И станет прожитая жизнь безвыходней и неприступней.

И станет будущая боль громадным, грубым Настоящим –

Щепотью, где замерзла соль, ножом – заморышем ледащим,

Друзьями, что в виду холста над паром жадно греют руки,

И Радостью, когда чиста душа – вне сытости и муки.

***

История – кровь меж завьюженных шпал.

Владыке рабы его кланялись в пояс!

А там, на вокзале прогорклом, стоял

Товарный, забитый соломою поезд.

До Мурманска ехали, там – кораблем.

Он щепкой висел в Ледовитом, огромном…

“Ну что же, ребята!” – “А коли помрем?..”

“Но прежде на славу построим хоромы!..”

Мороз в корабельные щели проник,

Хоть их дымом пахнущей паклей забили.

И Маточкин Шар назывался пролив,

Который в слезах они так материли…

И все это были НАРОДА ВРАГИ –

Пред ликом голодным седого Простора,

Пред нимбом серебряным светлой пурги,

Объемлющей равно начдива и вора.

И плотник глазастый, с усами Христа,

Блевал прямо на пол железного трюма.

И новая жизнь поднималась, чиста,

Над Новой Землею, глядящей угрюмо.

ПРОРОК

Лицо порезано ножами Времени. Власы посыпаны крутою солью.

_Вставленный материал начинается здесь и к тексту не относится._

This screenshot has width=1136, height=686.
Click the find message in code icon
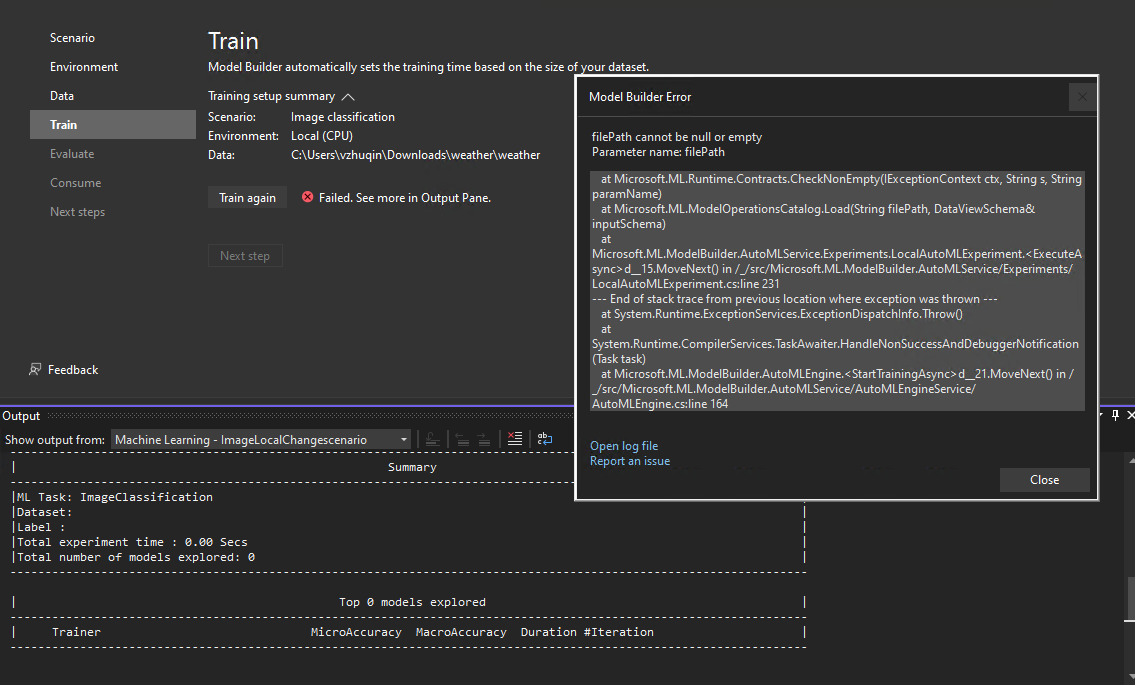pos(432,439)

Спина горбатая — тяжеле бремени. Не разрешиться живою болью.

Та боль — утробная. Та боль — расейская. Стоит старик огромным заревом

Над забайкальскою, над енисейскою, над вычегодскою земною заметью.

Стоит старик! Спина — горбатая. Власы — серебряны. Глаза — раскрытые.

А перед ним — вся жизнь проклятая, вся упованная, непозабытая.

Все стуки заполночь. Котомки рваные.

Репейник проволок. Кирпич размолотый.

Глаза и волосы — уже стеклянные —

друзей, во рву ночном лежащих — золотом.

Раскинешь крылья ты — а под лопатками —

под старым ватником — одно сияние…

В кармане — сахар: собакам — сладкое.

Живому требуется подаяние.

И в чахлом ватнике, через подъезда вонь,

ты сторожить идешь страну огромную –

Гудки фабричные над белой головой, да речи тронные, да мысли темные,

Да магазинные врата дурманные, да лица липкие — сытее сытого,

Да хлебы ржавые да деревянные, талоны, голодом насквозь пробитые,

Да бары, доверху набиты молодью —

как в бочке сельдяной!.. – да в тряпках радужных,

Да гул очередей, где потно — походя —

о наших мертвых, о наших раненых,

О наших храмах, где — склады картофеля!

О наших залах, где — кумач молитвенный!

О нашей правде, что — давно растоптана,

но все живет — в петле, в грязи, под бритвою…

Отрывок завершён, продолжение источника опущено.